A cannonball is fired horizontally from the top of a 63 m high cliff. It lands on an invading ship that is 430 m away from the base of the cliff.

At what speed was the cannonball launched?


A) 120 m/s

B) 33 m/s

C) 17.5 m/s

How long does it take to fall 63m?

4.9t^2 = 63
The horizontal speed remains constant, at 430/t m^s

Thank you for helping, but does that mean the answer isn't any of the multiple choices given?

To find the speed at which the cannonball was launched, we can use the principles of projectile motion. Since the cannonball is fired horizontally, its initial vertical velocity is zero and the only force acting on it is gravity. The horizontal distance it travels is 430 m, and the vertical distance (height of the cliff) is 63 m.
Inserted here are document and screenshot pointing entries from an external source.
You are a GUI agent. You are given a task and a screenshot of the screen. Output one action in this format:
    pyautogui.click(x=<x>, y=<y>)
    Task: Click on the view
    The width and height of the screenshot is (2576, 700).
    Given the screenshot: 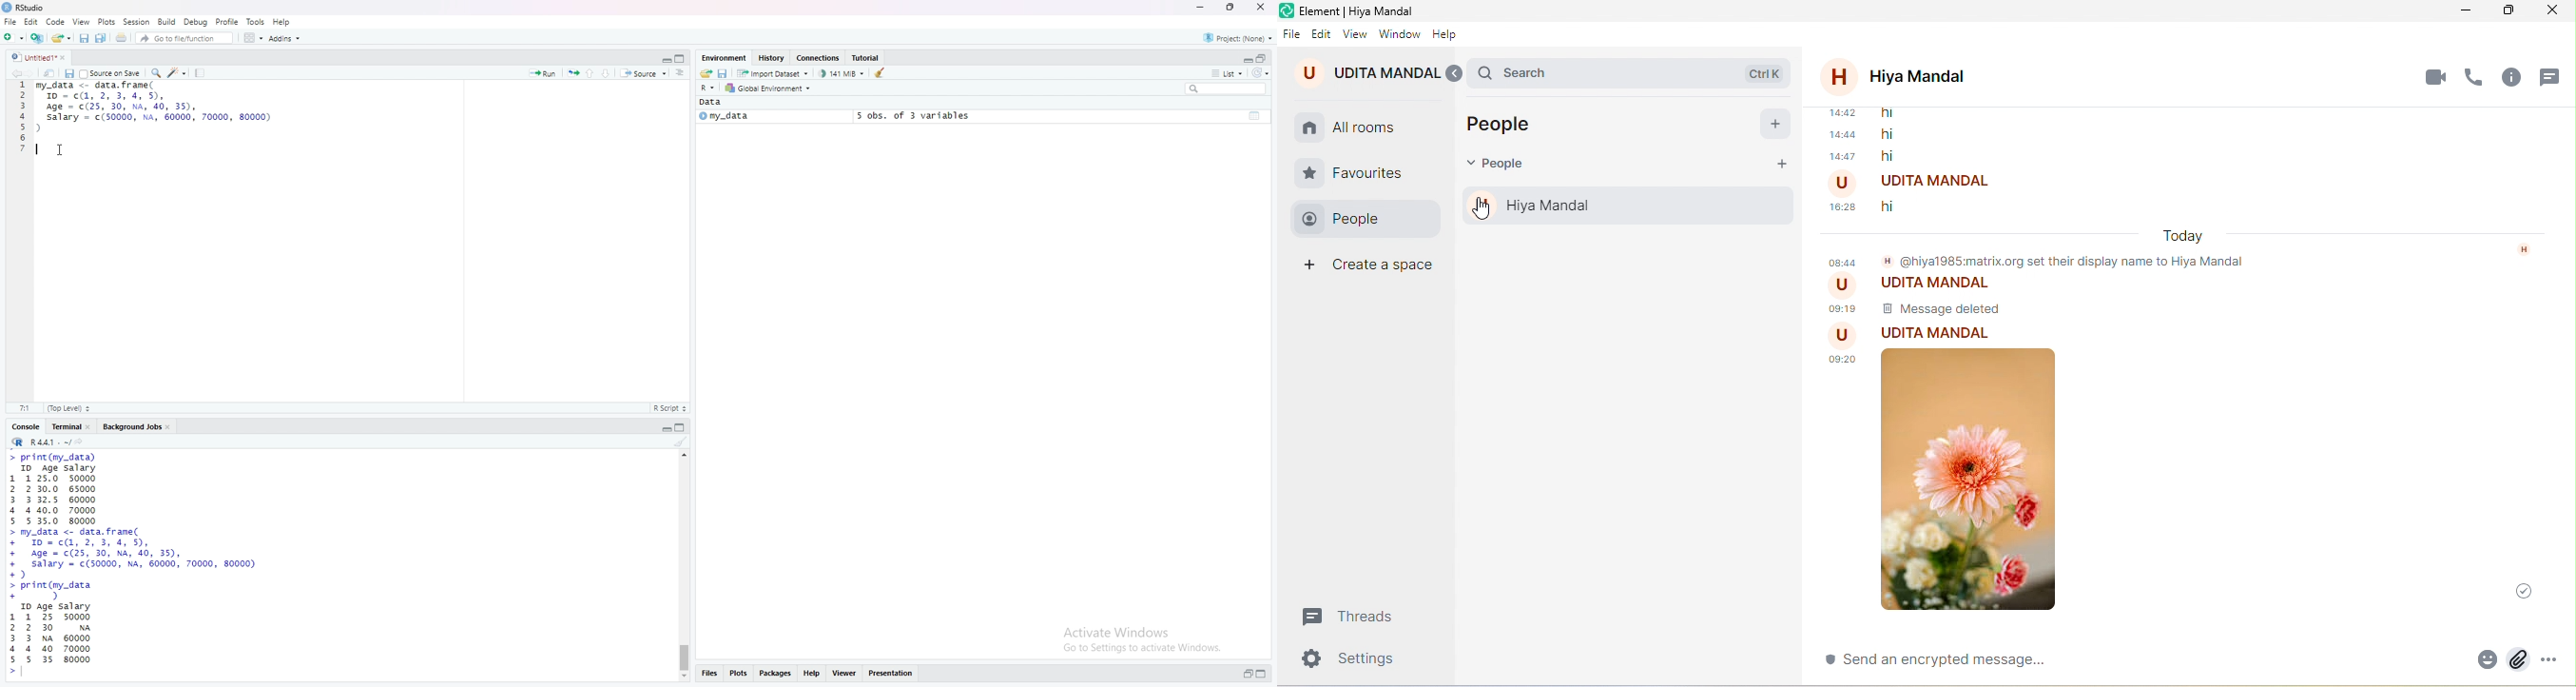 What is the action you would take?
    pyautogui.click(x=1354, y=32)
First, we can find the time it takes for the cannonball to reach the ship by using the vertical motion equation:

y = v₀y × t + (1/2) × g × t²

Where:
y = 63 m (vertical distance)
v₀y = 0 m/s (initial vertical velocity)
g = 9.8 m/s² (acceleration due to gravity)
t = time

Solving for t, we get:

63 m = (1/2) × 9.8 m/s² × t²

t² = (63 m × 2) / 9.8 m/s²
t² = 12.857

t = √12.857
t ≈ 3.59 s

Next, we can find the horizontal velocity of the cannonball using the horizontal distance and the time it took to reach the ship:

v₀x = d / t

Where:
v₀x = horizontal velocity
d = 430 m (horizontal distance)
t = 3.59 s (time to reach the ship)

v₀x = 430 m / 3.59 s
v₀x ≈ 119.77 m/s

Therefore, the speed at which the cannonball was launched, which is the magnitude of the initial velocity, is approximately 119.77 m/s. Rounded to the nearest decimal, the answer is option A) 120 m/s.